Among the lines of the records, find all that carry the word "computer" and copy them.

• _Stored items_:

++++++++

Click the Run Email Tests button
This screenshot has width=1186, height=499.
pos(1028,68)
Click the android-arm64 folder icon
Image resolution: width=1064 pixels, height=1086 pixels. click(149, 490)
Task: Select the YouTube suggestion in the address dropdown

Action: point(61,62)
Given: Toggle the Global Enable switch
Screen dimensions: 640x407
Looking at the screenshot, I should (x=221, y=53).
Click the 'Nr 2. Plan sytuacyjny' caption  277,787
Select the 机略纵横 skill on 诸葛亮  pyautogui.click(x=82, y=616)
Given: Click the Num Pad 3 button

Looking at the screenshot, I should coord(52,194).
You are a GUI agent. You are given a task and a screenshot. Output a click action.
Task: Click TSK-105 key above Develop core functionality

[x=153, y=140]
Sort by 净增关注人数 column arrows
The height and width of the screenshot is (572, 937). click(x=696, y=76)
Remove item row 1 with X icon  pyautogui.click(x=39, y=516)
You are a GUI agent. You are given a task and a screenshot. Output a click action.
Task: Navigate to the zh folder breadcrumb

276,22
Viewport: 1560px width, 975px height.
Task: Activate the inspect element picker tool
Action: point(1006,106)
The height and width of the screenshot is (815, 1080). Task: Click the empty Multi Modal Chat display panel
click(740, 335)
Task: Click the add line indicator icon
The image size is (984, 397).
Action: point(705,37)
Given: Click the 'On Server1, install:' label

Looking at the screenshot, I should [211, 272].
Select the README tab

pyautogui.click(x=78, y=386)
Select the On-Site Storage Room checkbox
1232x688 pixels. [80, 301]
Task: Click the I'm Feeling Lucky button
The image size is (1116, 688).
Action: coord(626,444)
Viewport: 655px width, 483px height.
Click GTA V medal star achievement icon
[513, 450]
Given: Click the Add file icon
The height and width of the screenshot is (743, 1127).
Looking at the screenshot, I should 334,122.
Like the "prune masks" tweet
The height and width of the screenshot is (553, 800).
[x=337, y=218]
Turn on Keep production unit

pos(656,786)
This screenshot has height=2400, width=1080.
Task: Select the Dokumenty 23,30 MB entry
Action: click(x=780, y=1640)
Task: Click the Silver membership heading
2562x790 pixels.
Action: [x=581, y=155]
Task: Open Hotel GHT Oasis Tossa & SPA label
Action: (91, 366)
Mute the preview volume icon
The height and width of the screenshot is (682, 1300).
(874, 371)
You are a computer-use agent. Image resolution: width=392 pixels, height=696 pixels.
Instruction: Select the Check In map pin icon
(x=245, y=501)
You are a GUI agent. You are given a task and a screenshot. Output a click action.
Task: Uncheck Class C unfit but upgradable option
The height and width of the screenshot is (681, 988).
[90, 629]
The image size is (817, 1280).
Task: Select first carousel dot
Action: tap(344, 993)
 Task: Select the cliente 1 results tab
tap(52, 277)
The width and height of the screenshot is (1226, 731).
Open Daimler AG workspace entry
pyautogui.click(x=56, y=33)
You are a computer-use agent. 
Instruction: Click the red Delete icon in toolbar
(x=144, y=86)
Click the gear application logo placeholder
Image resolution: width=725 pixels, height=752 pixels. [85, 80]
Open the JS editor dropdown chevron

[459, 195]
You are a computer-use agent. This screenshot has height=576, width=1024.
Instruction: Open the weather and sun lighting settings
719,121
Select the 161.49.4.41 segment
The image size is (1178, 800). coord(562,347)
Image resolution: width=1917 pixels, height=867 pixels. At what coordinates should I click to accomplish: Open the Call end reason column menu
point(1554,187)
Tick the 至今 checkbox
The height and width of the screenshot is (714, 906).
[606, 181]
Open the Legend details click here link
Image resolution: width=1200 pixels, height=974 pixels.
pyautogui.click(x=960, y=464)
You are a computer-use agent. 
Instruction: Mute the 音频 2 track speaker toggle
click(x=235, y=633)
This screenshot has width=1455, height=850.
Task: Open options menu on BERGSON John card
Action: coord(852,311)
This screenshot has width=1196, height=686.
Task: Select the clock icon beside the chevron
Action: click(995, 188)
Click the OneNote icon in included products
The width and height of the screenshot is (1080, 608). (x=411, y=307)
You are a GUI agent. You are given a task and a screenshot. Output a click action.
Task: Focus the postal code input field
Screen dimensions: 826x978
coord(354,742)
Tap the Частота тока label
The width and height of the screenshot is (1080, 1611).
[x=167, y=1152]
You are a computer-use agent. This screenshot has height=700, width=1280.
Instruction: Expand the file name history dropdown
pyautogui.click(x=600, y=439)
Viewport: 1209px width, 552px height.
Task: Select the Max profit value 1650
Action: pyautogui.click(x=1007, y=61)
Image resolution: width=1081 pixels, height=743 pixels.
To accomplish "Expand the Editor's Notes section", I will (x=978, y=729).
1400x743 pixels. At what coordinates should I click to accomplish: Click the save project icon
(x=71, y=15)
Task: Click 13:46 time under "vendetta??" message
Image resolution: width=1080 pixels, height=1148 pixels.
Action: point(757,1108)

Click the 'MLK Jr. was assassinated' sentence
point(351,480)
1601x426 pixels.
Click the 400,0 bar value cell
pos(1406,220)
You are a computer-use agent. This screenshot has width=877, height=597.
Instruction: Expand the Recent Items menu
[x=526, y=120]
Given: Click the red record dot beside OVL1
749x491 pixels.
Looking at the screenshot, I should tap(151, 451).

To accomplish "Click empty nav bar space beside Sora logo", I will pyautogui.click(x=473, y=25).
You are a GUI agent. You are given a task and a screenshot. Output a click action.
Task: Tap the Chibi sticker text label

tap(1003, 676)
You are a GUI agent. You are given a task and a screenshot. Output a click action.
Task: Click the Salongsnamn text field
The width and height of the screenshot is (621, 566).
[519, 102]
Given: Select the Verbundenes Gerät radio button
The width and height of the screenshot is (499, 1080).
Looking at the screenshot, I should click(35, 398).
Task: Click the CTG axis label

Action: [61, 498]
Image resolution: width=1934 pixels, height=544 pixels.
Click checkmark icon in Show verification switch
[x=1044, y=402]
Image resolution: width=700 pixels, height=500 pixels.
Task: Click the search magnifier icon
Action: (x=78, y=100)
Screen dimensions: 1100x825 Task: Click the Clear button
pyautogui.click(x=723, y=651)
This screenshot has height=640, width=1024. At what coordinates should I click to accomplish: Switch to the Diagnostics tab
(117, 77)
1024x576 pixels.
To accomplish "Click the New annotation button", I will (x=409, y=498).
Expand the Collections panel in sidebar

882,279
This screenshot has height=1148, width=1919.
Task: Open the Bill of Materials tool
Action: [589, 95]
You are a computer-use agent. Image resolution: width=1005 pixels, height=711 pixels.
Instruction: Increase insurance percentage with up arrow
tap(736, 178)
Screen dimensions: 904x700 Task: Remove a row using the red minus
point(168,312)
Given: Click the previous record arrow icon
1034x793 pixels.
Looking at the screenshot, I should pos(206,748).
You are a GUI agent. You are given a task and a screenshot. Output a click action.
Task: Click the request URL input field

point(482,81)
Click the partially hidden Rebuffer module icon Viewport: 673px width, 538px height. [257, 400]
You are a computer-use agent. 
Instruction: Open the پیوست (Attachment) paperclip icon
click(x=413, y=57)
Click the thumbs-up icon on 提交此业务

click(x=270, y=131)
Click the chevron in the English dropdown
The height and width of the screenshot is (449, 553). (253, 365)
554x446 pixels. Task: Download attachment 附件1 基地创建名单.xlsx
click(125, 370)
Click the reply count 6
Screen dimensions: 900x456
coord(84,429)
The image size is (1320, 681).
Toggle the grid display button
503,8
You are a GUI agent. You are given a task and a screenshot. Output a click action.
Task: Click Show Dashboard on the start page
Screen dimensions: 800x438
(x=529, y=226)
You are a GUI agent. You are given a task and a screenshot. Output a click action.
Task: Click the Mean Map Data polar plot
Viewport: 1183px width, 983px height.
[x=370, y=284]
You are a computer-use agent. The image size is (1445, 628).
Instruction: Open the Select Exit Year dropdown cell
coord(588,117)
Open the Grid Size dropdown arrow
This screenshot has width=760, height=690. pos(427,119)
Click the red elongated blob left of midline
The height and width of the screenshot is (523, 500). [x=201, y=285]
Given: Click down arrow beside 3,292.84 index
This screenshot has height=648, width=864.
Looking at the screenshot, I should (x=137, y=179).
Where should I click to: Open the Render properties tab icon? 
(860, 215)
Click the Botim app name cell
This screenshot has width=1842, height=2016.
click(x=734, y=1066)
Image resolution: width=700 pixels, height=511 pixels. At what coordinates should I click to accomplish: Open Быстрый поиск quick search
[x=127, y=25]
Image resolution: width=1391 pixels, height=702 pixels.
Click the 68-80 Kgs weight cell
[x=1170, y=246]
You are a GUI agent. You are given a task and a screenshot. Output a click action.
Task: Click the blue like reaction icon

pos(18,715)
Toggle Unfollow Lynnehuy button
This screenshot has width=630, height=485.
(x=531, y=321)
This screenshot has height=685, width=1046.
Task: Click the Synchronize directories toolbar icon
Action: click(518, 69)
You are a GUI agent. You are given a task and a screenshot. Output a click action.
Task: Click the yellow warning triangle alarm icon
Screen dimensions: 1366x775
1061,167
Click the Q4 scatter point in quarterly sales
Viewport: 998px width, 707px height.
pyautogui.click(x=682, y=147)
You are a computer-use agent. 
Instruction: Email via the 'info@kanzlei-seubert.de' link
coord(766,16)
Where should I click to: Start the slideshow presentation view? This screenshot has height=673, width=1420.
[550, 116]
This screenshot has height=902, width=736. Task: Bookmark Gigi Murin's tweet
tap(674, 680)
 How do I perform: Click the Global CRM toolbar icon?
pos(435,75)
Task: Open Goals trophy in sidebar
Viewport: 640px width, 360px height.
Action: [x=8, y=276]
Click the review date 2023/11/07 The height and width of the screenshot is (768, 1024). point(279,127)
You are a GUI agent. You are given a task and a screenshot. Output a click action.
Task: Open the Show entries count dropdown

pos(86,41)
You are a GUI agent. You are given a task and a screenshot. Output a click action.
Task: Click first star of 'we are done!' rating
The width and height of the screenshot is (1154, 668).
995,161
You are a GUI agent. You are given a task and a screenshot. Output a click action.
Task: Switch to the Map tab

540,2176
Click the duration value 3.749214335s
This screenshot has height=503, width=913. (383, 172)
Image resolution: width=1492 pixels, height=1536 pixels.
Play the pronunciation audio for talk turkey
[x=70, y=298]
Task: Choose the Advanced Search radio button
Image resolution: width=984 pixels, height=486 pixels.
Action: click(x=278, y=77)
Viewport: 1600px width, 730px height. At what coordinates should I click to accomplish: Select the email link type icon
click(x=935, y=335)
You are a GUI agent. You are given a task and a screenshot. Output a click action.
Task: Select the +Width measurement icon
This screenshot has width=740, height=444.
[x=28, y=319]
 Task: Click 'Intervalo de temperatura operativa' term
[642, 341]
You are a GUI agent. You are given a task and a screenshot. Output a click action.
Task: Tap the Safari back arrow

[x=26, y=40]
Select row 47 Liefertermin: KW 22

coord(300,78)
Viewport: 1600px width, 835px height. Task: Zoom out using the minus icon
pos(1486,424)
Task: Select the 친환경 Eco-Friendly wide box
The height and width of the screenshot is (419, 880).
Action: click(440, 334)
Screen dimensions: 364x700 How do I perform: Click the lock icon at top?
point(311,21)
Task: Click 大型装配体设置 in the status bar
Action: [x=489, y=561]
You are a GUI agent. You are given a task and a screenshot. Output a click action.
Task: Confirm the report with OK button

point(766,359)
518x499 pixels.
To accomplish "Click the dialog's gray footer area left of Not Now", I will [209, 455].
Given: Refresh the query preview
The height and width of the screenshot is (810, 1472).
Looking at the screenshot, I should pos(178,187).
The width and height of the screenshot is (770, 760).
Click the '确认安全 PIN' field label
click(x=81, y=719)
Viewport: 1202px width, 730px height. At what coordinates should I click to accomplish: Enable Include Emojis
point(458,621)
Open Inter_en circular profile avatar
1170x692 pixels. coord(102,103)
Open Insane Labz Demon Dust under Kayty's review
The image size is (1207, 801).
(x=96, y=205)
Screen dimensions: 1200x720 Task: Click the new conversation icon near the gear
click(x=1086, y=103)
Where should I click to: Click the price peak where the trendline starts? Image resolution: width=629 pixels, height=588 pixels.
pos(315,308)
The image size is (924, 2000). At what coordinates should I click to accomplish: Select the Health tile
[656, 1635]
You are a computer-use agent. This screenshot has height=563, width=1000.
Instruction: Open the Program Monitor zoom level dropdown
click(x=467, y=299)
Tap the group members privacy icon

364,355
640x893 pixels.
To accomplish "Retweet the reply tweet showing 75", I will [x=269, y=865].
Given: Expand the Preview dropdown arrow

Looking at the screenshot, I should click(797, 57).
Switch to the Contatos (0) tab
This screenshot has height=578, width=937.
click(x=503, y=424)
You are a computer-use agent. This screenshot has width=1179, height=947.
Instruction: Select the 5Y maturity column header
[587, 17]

++++++++

• _Exercise output_:
You are a computer-use agent. Image resolution: width=392 pixels, height=696 pixels.
You are a computer-use agent. 
You are a computer-use agent. This screenshot has height=576, width=1024.
You are a computer-use agent. 
You are a computer-use agent. This screenshot has height=700, width=1280.
You are a computer-use agent. This screenshot has width=877, height=597.
You are a computer-use agent. Image resolution: width=1005 pixels, height=711 pixels.
You are a computer-use agent. 
You are a computer-use agent. The image size is (1445, 628).
You are a computer-use agent. 
You are a computer-use agent. This screenshot has height=563, width=1000.
You are a computer-use agent. This screenshot has width=1179, height=947.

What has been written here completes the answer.